How to find the specific cause of a tainted kernel
Don’t know what a tainted kernel is? Have a look at the article explaining what a tainted kernel is first.
What is causing the tainted kernel?
If you have a tainted kernel, it will typically show up in the output of dmesg
and starts with ‘Tainted:’ followed by some letter(s). Use the lookup table below to find the related cause.

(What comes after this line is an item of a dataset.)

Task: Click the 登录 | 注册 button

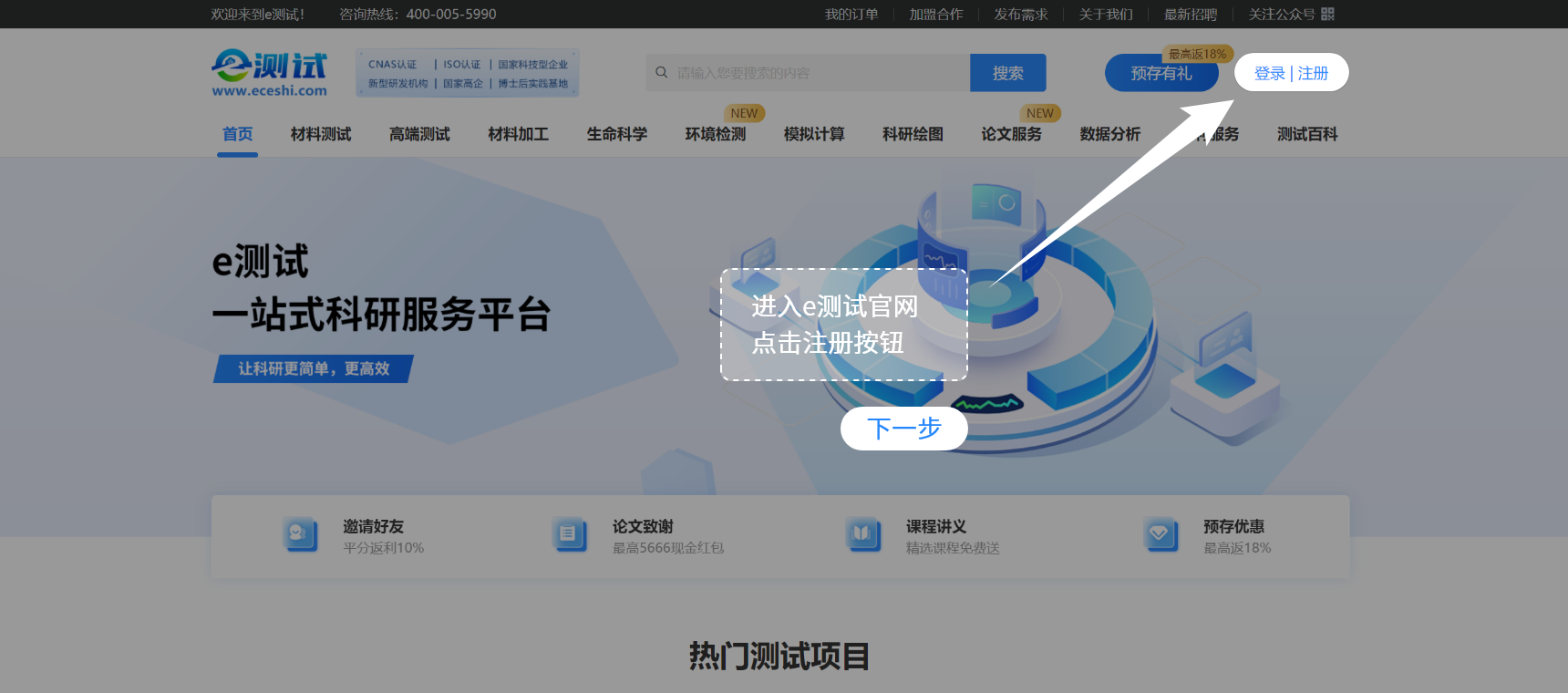Action: point(1291,73)
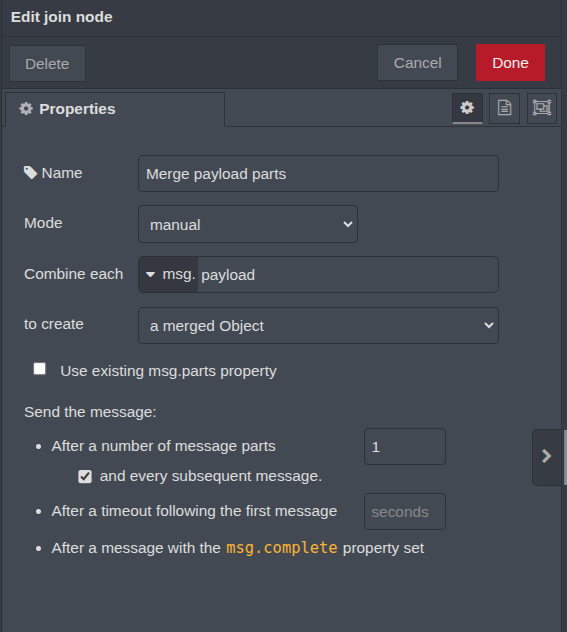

Bit | Letter | Number value | Reason |
---|---|---|---|
0 | G/P | 1 | Proprietary kernel module loaded |
1 | F | 2 | Kernel module was force loaded |
2 | S | 4 | SMP kernel oops on officially SMP incapable processor |
3 | R | 8 | Kernel module force unloaded |
4 | M | 16 | Processor reported a Machine Check Exception |
5 | B | 32 | Bad page referenced or some unexpected page flags |
6 | U | 64 | Taint requested by user space application |
7 | D | 128 | Kernel died recently (OOPS, bug) |
8 | A | 256 | ACPI table overridden by user |
9 | W | 512 | Kernel issued warning |
10 | C | 1024 | Staging driver loaded |
11 | I | 2048 | Workaround for bug in platform firmware applied |
12 | O | 4096 | Externally-built kernel module loaded |
13 | E | 8192 | Unsigned module loaded |
14 | L | 16384 | Soft lockup occurred |
15 | K | 32768 | Kernel live patched |
16 | X | 65536 | Auxiliary taint, defined for and used by Linux distributions |
17 | T | 131072 | Kernel was built with the struct randomization plugin |
Source: kernel.org
Another option is to check the value of /proc/sys/kernel/tainted. This numeric value is easy to lookup in the table if there is just a single cause. When there are multiple causes, like a live patched kernel already experienced a serious issue, then it may be harder to find. In that case, run the following script.
for i in $(seq 18); do echo $(($i-1)) $(($(cat /proc/sys/kernel/tainted)>>($i-1)&1));done
This for-loop will show each bit. The bits with the value of ‘1’ then can be looked up. If bit 1 and 15 show up, it was a live patch (15) and also kernel module that was loaded (forced).